Dalton Brink  |   Wednesday Apr. 1st, 2015

Feb 28th.
The Cottonwood Club’s Welcome Back Bring Your Own Art Show.
A pair of Jewess nuns dance in unison behind a priest playing a black guitar alongside a tambourine-wielding slice of pepperoni pizza, while to the right of them, a middle-aged woman sits receiving a graffiti-inspired head shave as a crowd of pretties shakes, instilled in the spirits, on the improvised dance floor in front of the band. A kind of church service, where in leau of stained glass windows, they’re encircled by artwork by dozens of local artists - a typical Bring Your Own Art show at the Cottonwood Club: where museum quality work resides scrunched together with what looks like something an eight year old, overzealous with a crayon, made, which is very likely exactly what it is.

The one night event brings artists of all disciplines and experience together to show their work salon style.
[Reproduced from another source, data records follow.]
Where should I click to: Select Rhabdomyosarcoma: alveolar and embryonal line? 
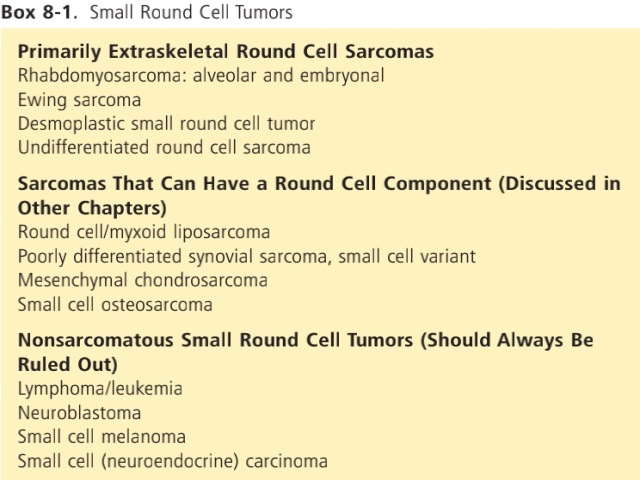coord(201,76)
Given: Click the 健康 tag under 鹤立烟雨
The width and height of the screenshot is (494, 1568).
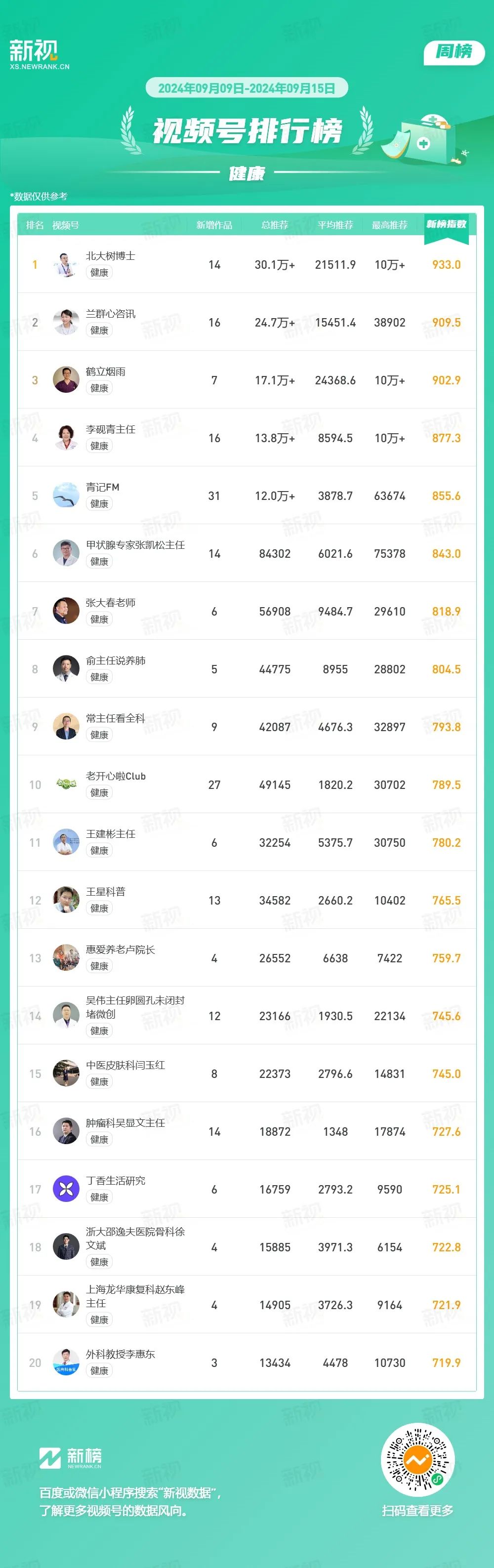Looking at the screenshot, I should pos(99,388).
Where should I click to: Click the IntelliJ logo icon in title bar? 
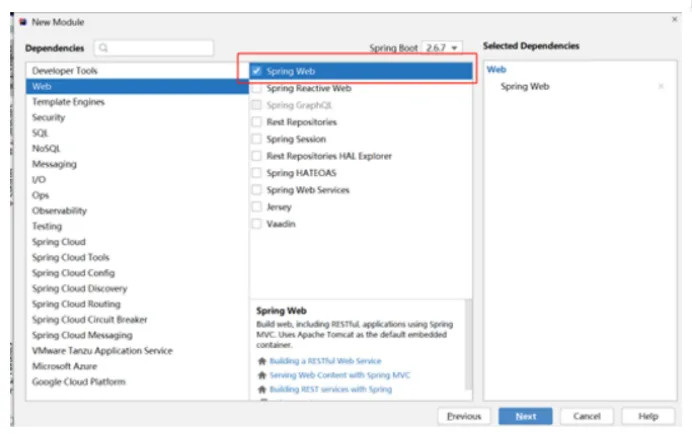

A sort of art-for-art-sake-holy-wine-doused-free-for-all celebrating the creative temperament, without reservation or pretentiousness, the BYOAs are more carnivals or spiritual revivals than art shows. The brethren spirit of it, more than the art itself, seems to be the point, the conversation between the artists and the audience, though the distinction between the two seems more gray and fuzzy here. Here’s sculpture, painting, jewelry, print, pottery, music, video, film, performance. Here is gay, straight, bi, trans. Here is retired gray haireds, collegiates, high school students, and kids. Here’s skulls and erotica and the abstract and street and iconography in critique of modern society. Here resides the flip side of the town we don’t see strolling Main Street. This is an incubator, the dark, the dirt it takes to grow the seeds that will eventually spread throughout the city and beyond. The Cottonwood has been, through sheer perseverance and luck, coaxing the best of the clandestine Bozeman art scene out from their hiding places. With each show, surprisingly, somehow better than the last.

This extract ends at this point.